The Mansion Historic District is located directly to the south of Downtown Albany – separated by the 787 Connector – and is bounded by Eagle Street on the west, Pearl Street on the east, Hamilton and Van Zandt Streets on the north, and Providence and Charles Streets on the south. The Pastures Historic District is directly to the east and the west boundary includes the Cathedral of the Immaculate Conception and the Executive Mansion along Eagle Street. At the time the district was listed in 1982 there were 475 buildings in the district, of which only 11 were considered noncontributing. Parts of the neighborhood street grid date back to the 18th century, including Pearl and Grand Streets, though the earliest buildings are early 19th century – around 1830 – the majority of buildings were constructed between 1840 and 1880.

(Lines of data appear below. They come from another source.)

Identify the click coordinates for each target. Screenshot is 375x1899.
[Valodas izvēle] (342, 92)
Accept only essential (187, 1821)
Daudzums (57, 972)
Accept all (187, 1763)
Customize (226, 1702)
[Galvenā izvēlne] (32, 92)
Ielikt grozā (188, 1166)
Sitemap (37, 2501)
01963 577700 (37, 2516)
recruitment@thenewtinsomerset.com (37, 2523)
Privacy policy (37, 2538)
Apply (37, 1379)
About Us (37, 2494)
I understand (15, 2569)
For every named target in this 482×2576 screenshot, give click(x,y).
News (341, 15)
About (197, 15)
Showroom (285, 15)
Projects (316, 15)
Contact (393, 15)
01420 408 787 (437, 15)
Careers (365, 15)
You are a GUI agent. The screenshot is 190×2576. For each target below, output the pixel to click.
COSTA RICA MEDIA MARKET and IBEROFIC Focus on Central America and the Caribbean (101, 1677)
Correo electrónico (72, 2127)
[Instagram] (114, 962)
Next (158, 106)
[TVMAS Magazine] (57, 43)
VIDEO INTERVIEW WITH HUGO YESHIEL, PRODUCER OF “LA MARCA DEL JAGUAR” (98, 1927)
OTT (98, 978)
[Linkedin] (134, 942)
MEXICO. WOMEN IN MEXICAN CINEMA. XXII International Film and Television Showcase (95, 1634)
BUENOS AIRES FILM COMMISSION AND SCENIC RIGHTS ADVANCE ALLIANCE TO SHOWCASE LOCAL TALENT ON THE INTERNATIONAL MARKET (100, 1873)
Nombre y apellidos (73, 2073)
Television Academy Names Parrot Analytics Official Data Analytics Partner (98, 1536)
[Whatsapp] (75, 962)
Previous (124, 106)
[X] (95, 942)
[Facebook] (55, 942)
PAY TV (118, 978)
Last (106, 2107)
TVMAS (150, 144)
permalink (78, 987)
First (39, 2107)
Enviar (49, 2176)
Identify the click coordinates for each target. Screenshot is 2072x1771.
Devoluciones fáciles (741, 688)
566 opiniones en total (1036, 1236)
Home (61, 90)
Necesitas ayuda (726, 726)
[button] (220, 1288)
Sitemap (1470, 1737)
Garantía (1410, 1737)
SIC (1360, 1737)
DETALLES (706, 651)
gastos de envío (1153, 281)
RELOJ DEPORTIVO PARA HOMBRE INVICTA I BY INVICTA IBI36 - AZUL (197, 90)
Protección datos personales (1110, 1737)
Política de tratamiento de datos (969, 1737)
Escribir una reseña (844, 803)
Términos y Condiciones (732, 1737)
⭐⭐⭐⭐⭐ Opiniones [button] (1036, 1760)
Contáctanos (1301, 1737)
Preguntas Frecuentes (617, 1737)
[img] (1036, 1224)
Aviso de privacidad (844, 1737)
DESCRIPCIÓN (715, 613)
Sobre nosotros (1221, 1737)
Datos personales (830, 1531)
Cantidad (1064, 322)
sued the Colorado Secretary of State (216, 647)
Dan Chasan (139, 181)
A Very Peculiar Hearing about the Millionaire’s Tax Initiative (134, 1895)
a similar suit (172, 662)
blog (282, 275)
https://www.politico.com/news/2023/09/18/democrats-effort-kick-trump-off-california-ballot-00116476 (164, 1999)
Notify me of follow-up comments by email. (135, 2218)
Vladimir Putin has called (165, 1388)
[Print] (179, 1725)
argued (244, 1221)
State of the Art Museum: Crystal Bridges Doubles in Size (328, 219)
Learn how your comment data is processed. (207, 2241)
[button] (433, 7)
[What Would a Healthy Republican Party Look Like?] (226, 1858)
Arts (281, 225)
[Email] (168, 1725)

A large portion of the neighborhood is residential – mainly brick rowhouses, with commercial storefronts along South Pearl Street and Madison Avenue. The architectural styles exhibited are Italianate, Federal and Greek Revival, with a few examples of the Gothic Revival, such as the Philip Schuyler High School (1914) at 69 Trinity Place designed by architect William Van Guysling; and the rowhouses on Madison Place, a collection unique in the United States. Examples of the Greek Revival style include 149-151 South Pearl Street (c. 1839) and 124 Hamilton Street (1840-41). The Federal style is also represented in the early 19th century architecture in the district, including 143 Madison Avenue (1833) and 146 Madison Avenue (c. 1828). The Italianate style is the most commonly represented in the district, including at 3-9 Myrtle Avenue (1873-74); 83-95 Westerlo Street (1866-1876); and 1-4 Madison Place (1848-1856).

The Mansion district, named for its proximity to the Executive Mansion as well as early estates in the area, grew largely in the mid-19th century due to expansion of the city as a result of the Erie Canal. The area became populated with immigrant groups including the Irish, German, Jewish and Italian. While the neighborhood’s Irish and German communities were move westward by the 20th century, the Italian community was growing; however, the construction of the Empire State Plaza in the 1960s-1970s dispersed many in the community. One of the most important buildings remaining that was associated with the Italian community is St. Anthony’s Church (1908) at 68 Grand Street, designed in the Italian Renaissance Revival style. 

The Mansion Historic District was also designated as a local district in 1983.